First, the transaction itself:
Cerberus will put up $830 million, which will allow the system to retire its debt, fund its pension plan, and make some investments and repairs to make Caritas hospitals more attractive to patients.   In exchange, Cerberus will gain ownership of the capital assets of Caritas Christi, which it says it wants to make the nidus for acquiring additional hospitals across the country.    Cerberus has pledged to honor existing labor contracts, continue existing programs, and maintain existing facilities for at least three years, during which time it will not receive any return on its investment (although presumably will be able to pay itself management fees).  The facilities will continue to honor Catholic precepts, and not offer full reproductive services.  As for-profits, the facilities will pay local property taxes (worth $7 million per year to Boston alone according to Mayor Tom Menino.) After the three year period, Cerberus will no longer be obligated to maintain programs, and would be free to ‘cash out’ of its investment.

Ralph de la Torre is quoted as saying “We are committed to being a regional, community-based system that lowers costs.’’  

How could this sale to Cerberus lower costs?

1. Substitution of capital for labor
Cerberus’ new dollars could mean that the system could make investments that would allow it to lower the resource cost of medical care in the future.  However, Caritas’ labor costs are fixed through the end of a four year set of union contracts, so the labor savings will at best be minimal.  Therefore, I conclude that it’s not likely that this new capital influx will lead to lower labor costs at Caritas.

2. Use of capital to decrease other input costs
de la Torre specifically notes that capital to deploy electronic medical records can decrease duplication of services.  That’s true – and much remarked upon – but the marginal costs of duplicated services are quite low, and there is an emerging consensus that EMRs make health care better, but don’t really decrease costs a lot.
3.    Better management
Private equity firms often pick up underperforming companies and impose new, highly disciplined management.   In this case, Cerberus says it will maintain the current leadership team, which has been credited with turning Caritas around.  If there is no change, this is not one of the ways the Cerberus investment will lower overall health care costs.
4.    Make Caritas’ facilities more attractive to patients who would otherwise go to more expensive facilities This is the “we’ll take the business from Partners” argument. The Attorney General’s recent report shows huge cost differentials from high cost to low cost providers, without substantial quality differences.  That report confirms that Caritas is a relative low-cost provider.  If patients choose St Elizabeth’s over Mass General in light of these new investments, costs are likely to be lower.  However, if Caritas Norwood Hospital takes business from nearby Milton Hospital (instead of more expensive South Shore or Brigham and Womens), costs for the overall system will instead rise.
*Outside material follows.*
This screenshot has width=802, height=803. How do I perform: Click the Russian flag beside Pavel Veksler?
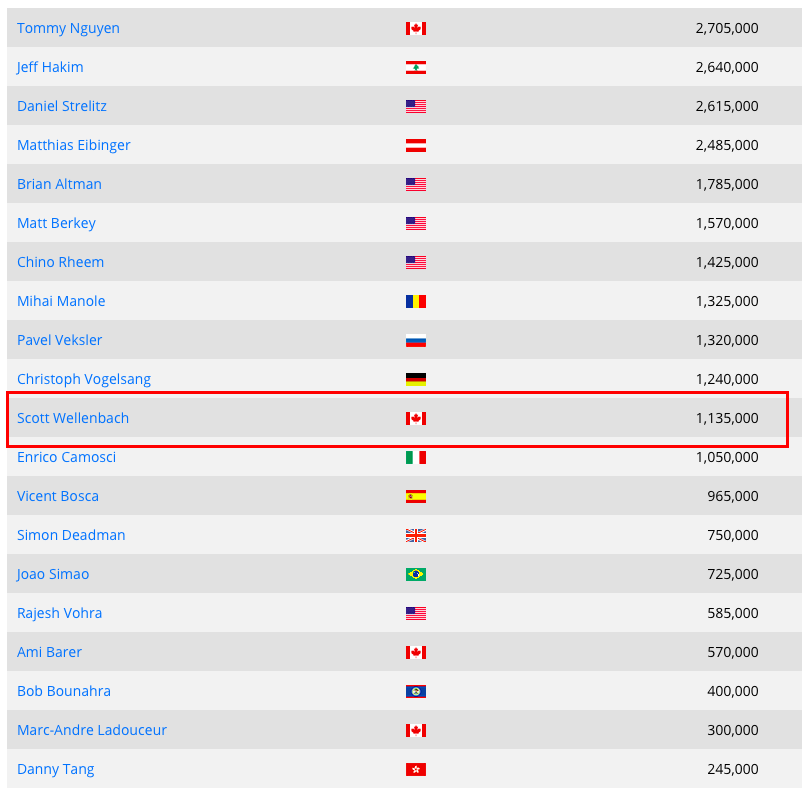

My conclusion is that it’s wildly optimistic to suggest that this capital influx will lead to overall cost savings in Massachusetts.  Undercapitalized hospitals generally have lower costs, while well-capitalized hospitals generally have higher costs.  However, it will be very difficult to turn the application down, as an underfunded Caritas clearly cannot compete against the other health care delivery systems, and the system is an important safety net provider and an important source of jobs in many communities.